Long Short-Term Reasoning Network with Theory of Mind for Efficient Multi-Agent Cooperation

Published: 01 Jan 2024, Last Modified: 15 May 2025IJCNN 2024EveryoneRevisionsBibTeXCC BY-SA 4.0
Abstract: Enhancing the theory of mind (ToM) ability of agents is becoming more and more critical in the research area of cooperative multi-agent reinforcement learning (MARL). ToM describes the ability of agents to understand their partners’ logic first, and then reason their intentions and behaviors accurately. In cognitive science, dual-reasoning pathway theory (DRPT) is a statistical ToM process, which claims that humans can achieve accurate and rapid reasoning by combining long-term and short-term reasoning (LTR and STR) pathways that cover different brain regions.
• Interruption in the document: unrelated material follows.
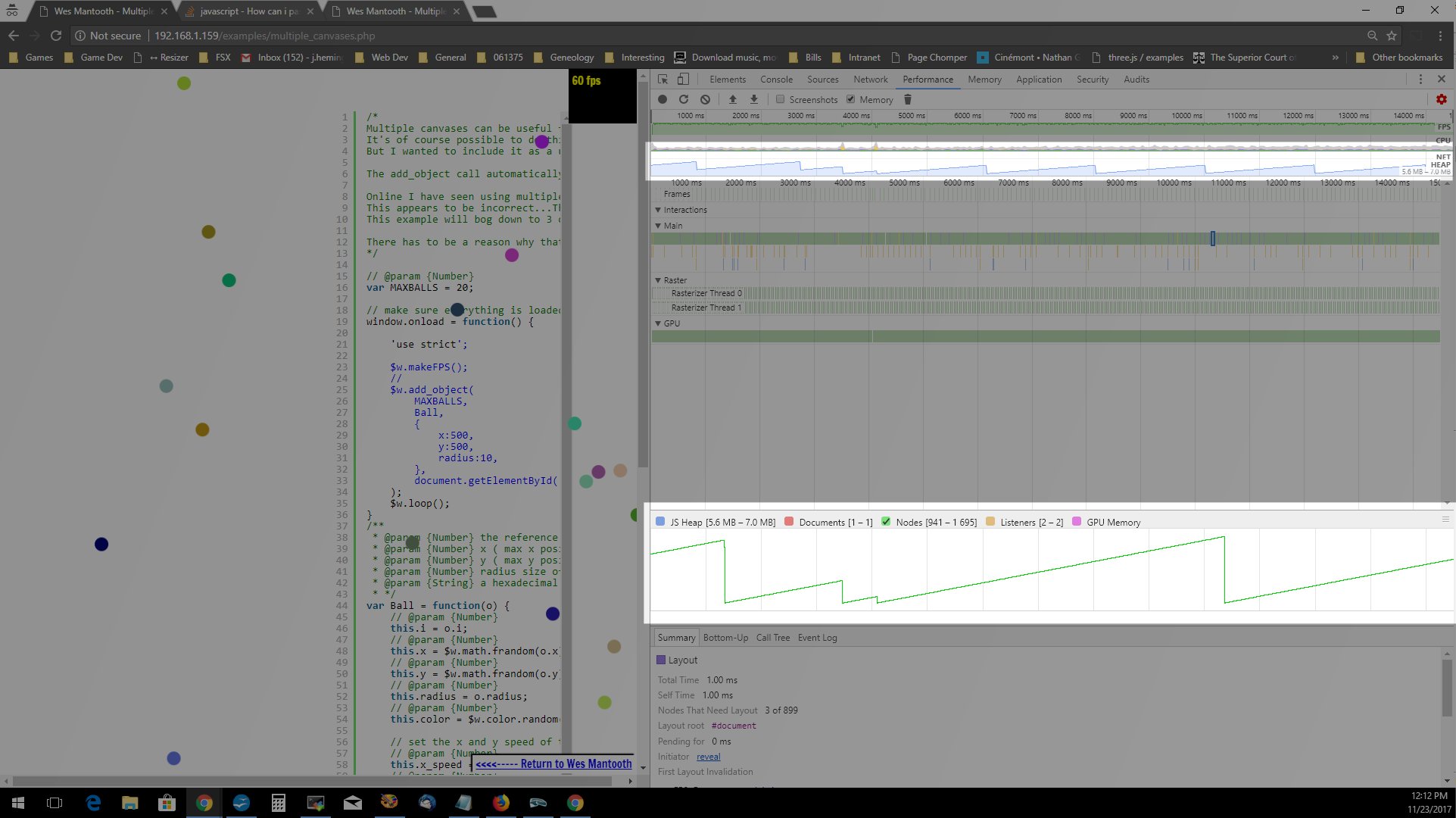Viewport: 1456px width, 818px height.
Task: Collapse the Main thread section
Action: 658,226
However, most existing works focus on the quick decision-making ability of the STR, while overlooking the significance of the long-term ToM reasoning ability from the LTR. To emphasize such ability, we propose a long short-term reasoning (LSTR) algorithm which contains a large language model (LLM) for long-term reasoning and an additional augmenting module to decode the semantic space in LLM as the action space in MARL. Experimental results demonstrate that our LSTR algorithm has achieved significant improvement over competitive MARL methods (e.g., value-based QMIX and policy-based COMA) from the perspective of reward scores, convergence speed, and scalability.